D.Haw.: It wasn’t objectively reasonable that def’s bag had been abandoned

It was not objectively reasonable for officers to believe that defendant’s blue bag was abandoned property when it was searched. They didn’t even have a good faith belief it was abandoned, so the motion to suppress is granted. United States v. Taumua, 2026 U.S. Dist. LEXIS 127559 (D. Haw. June 9, 2026)*:

The next inquiry is whether Officer Nakakuni believed in good faith that the blue bag had been abandoned. For the reasons discussed above and below, he could not possibly have done so. As explained, this inquiry is “confined to the objectively ascertainable question whether a reasonably well-trained officer would have known that the search was illegal in light of all of the circumstances.” Herring, 555 U.S. at 145. Here, to repeat, there are no objective facts suggesting the blue bag had been abandoned. There is also nothing in HPD’s express policy statement on abandonment supporting the concept that the blue bag was abandoned. Notably, the policy states, inter alia, that abandonment must be “overt and positive” and must demonstrate the “voluntary relinquishment of control over property.” Exhibit G at 7, Dkt. No. 40-10. Again, there is simply nothing overt or positive related to the blue bag in this record. It is, thus, unsurprising that Officer Nakakuni testified that he did not follow HPD’s abandonment policy with respect to the blue bag. See 5/12/26 Tr. at 59:13-15.

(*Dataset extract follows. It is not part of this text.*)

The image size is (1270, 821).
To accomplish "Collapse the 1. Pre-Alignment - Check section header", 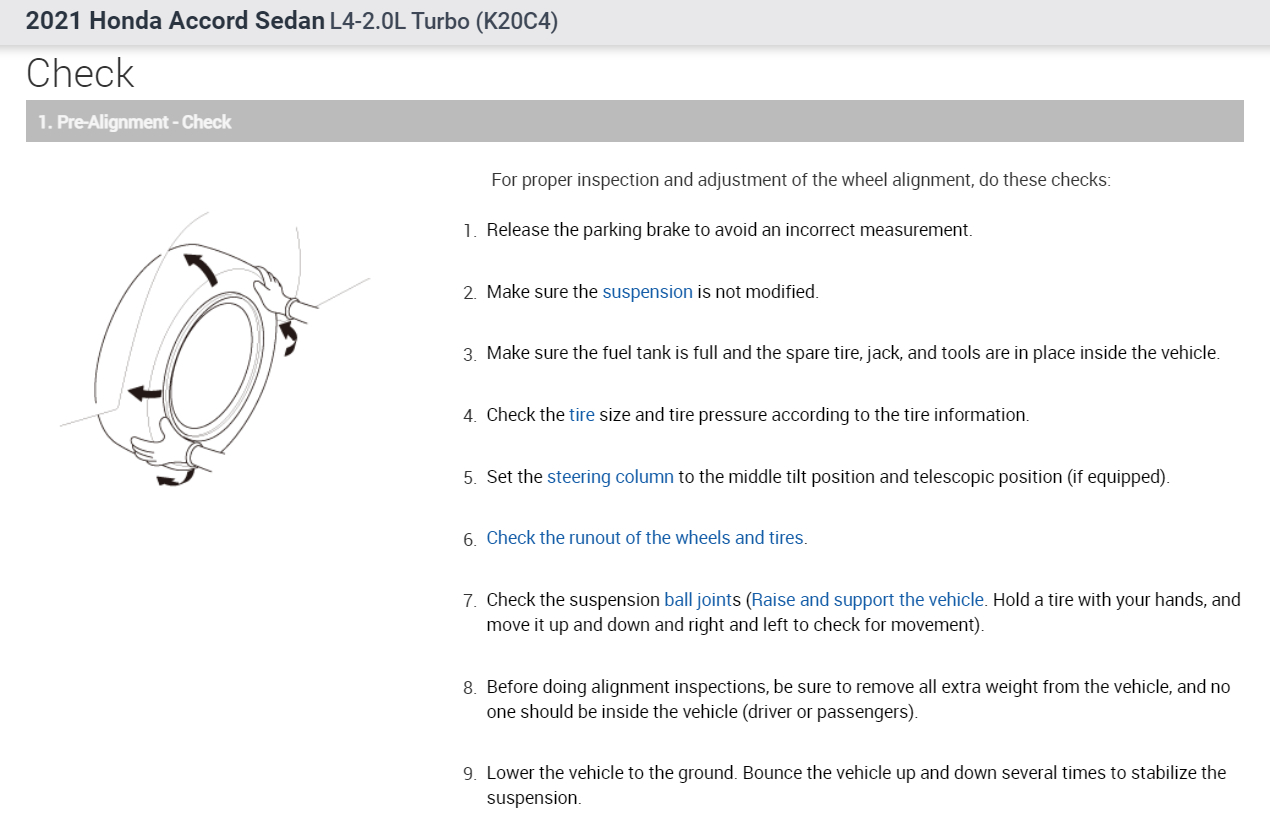I will point(134,122).
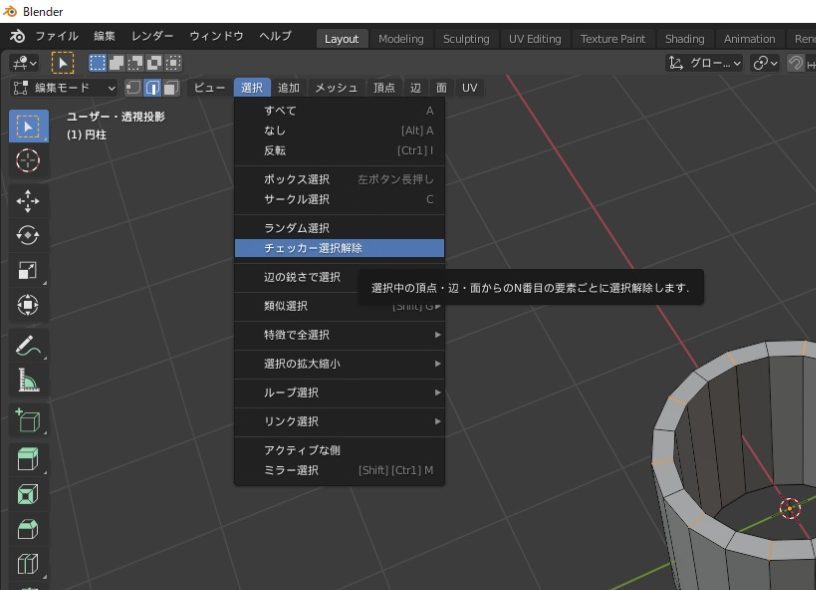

With no objective facts supporting the idea that the blue bag was abandoned, and with Officer Nakakuni essentially ignoring, or at least not remembering, HPD’s policy on abandonment, the Court finds that a reasonably well-trained officer would have known that the search of the blue bag was illegal in light of all the circumstances of this case. See Herring, 555 U.S. at 145. The Court, thus, finds that there was not a good faith basis to search the blue bag.